** Opening Dataset content block **

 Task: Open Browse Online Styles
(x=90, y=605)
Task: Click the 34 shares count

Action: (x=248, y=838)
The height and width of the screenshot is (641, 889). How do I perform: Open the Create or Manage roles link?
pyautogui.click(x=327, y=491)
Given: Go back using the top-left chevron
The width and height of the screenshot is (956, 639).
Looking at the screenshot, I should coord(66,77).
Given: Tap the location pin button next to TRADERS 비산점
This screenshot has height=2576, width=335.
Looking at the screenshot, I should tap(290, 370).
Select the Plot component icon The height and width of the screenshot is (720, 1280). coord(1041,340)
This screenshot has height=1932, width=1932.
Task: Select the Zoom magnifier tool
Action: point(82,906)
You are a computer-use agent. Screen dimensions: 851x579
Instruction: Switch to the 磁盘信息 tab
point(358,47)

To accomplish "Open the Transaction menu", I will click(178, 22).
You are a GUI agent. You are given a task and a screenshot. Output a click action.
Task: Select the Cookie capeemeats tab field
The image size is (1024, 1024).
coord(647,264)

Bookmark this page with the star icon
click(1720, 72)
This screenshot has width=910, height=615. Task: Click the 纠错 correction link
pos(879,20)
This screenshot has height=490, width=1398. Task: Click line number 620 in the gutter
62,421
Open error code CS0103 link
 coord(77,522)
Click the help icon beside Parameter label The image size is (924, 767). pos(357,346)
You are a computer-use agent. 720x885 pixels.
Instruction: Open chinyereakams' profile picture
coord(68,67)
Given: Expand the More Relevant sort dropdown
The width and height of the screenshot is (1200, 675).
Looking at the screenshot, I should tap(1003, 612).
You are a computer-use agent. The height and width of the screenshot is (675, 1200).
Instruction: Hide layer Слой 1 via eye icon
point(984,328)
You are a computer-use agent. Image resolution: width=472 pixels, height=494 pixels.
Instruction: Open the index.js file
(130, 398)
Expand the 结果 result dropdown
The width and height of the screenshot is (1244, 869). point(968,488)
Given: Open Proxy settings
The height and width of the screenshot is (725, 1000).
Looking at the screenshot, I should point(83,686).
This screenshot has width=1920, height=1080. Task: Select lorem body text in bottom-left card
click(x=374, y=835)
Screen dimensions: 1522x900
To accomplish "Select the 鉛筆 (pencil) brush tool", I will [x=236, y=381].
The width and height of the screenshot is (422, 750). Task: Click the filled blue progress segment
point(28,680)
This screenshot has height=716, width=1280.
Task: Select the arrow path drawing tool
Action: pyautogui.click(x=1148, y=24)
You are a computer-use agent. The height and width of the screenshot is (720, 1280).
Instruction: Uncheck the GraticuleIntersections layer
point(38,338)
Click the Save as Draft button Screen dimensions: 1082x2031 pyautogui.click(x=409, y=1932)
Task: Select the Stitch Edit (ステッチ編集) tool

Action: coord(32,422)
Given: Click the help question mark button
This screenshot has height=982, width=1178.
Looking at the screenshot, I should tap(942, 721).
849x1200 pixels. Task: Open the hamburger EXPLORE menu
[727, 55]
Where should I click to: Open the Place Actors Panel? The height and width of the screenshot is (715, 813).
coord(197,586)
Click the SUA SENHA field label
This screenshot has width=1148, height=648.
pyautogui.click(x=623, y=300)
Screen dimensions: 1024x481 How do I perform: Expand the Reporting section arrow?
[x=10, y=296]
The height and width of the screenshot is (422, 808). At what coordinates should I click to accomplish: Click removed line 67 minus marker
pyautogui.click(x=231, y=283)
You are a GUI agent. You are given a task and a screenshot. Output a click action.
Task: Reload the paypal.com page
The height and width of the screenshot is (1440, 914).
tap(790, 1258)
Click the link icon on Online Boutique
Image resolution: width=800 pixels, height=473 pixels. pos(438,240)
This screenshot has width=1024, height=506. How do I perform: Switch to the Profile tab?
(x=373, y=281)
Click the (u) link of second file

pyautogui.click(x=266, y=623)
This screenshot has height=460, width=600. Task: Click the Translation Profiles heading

** Closing Dataset content block **

§ Exercise brief
The response must restate every entry word for word.

§ Worked solution
 Task: Open Browse Online Styles
(x=90, y=605)
Task: Click the 34 shares count

Action: (x=248, y=838)
The height and width of the screenshot is (641, 889). How do I perform: Open the Create or Manage roles link?
pyautogui.click(x=327, y=491)
Given: Go back using the top-left chevron
The width and height of the screenshot is (956, 639).
Looking at the screenshot, I should coord(66,77).
Given: Tap the location pin button next to TRADERS 비산점
This screenshot has height=2576, width=335.
Looking at the screenshot, I should tap(290, 370).
Select the Plot component icon The height and width of the screenshot is (720, 1280). coord(1041,340)
This screenshot has height=1932, width=1932.
Task: Select the Zoom magnifier tool
Action: point(82,906)
You are a computer-use agent. Screen dimensions: 851x579
Instruction: Switch to the 磁盘信息 tab
point(358,47)

To accomplish "Open the Transaction menu", I will click(178, 22).
You are a GUI agent. You are given a task and a screenshot. Output a click action.
Task: Select the Cookie capeemeats tab field
The image size is (1024, 1024).
coord(647,264)

Bookmark this page with the star icon
click(1720, 72)
This screenshot has width=910, height=615. Task: Click the 纠错 correction link
pos(879,20)
This screenshot has height=490, width=1398. Task: Click line number 620 in the gutter
62,421
Open error code CS0103 link
 coord(77,522)
Click the help icon beside Parameter label The image size is (924, 767). pos(357,346)
You are a computer-use agent. 720x885 pixels.
Instruction: Open chinyereakams' profile picture
coord(68,67)
Given: Expand the More Relevant sort dropdown
The width and height of the screenshot is (1200, 675).
Looking at the screenshot, I should tap(1003, 612).
You are a computer-use agent. The height and width of the screenshot is (675, 1200).
Instruction: Hide layer Слой 1 via eye icon
point(984,328)
You are a computer-use agent. Image resolution: width=472 pixels, height=494 pixels.
Instruction: Open the index.js file
(130, 398)
Expand the 结果 result dropdown
The width and height of the screenshot is (1244, 869). point(968,488)
Given: Open Proxy settings
The height and width of the screenshot is (725, 1000).
Looking at the screenshot, I should point(83,686).
This screenshot has width=1920, height=1080. Task: Select lorem body text in bottom-left card
click(x=374, y=835)
Screen dimensions: 1522x900
To accomplish "Select the 鉛筆 (pencil) brush tool", I will [x=236, y=381].
The width and height of the screenshot is (422, 750). Task: Click the filled blue progress segment
point(28,680)
This screenshot has height=716, width=1280.
Task: Select the arrow path drawing tool
Action: pyautogui.click(x=1148, y=24)
You are a computer-use agent. The height and width of the screenshot is (720, 1280).
Instruction: Uncheck the GraticuleIntersections layer
point(38,338)
Click the Save as Draft button Screen dimensions: 1082x2031 pyautogui.click(x=409, y=1932)
Task: Select the Stitch Edit (ステッチ編集) tool

Action: coord(32,422)
Given: Click the help question mark button
This screenshot has height=982, width=1178.
Looking at the screenshot, I should tap(942, 721).
849x1200 pixels. Task: Open the hamburger EXPLORE menu
[727, 55]
Where should I click to: Open the Place Actors Panel? The height and width of the screenshot is (715, 813).
coord(197,586)
Click the SUA SENHA field label
This screenshot has width=1148, height=648.
pyautogui.click(x=623, y=300)
Screen dimensions: 1024x481 How do I perform: Expand the Reporting section arrow?
[x=10, y=296]
The height and width of the screenshot is (422, 808). At what coordinates should I click to accomplish: Click removed line 67 minus marker
pyautogui.click(x=231, y=283)
You are a GUI agent. You are given a task and a screenshot. Output a click action.
Task: Reload the paypal.com page
The height and width of the screenshot is (1440, 914).
tap(790, 1258)
Click the link icon on Online Boutique
Image resolution: width=800 pixels, height=473 pixels. pos(438,240)
This screenshot has width=1024, height=506. How do I perform: Switch to the Profile tab?
(x=373, y=281)
Click the (u) link of second file

pyautogui.click(x=266, y=623)
This screenshot has height=460, width=600. Task: Click the Translation Profiles heading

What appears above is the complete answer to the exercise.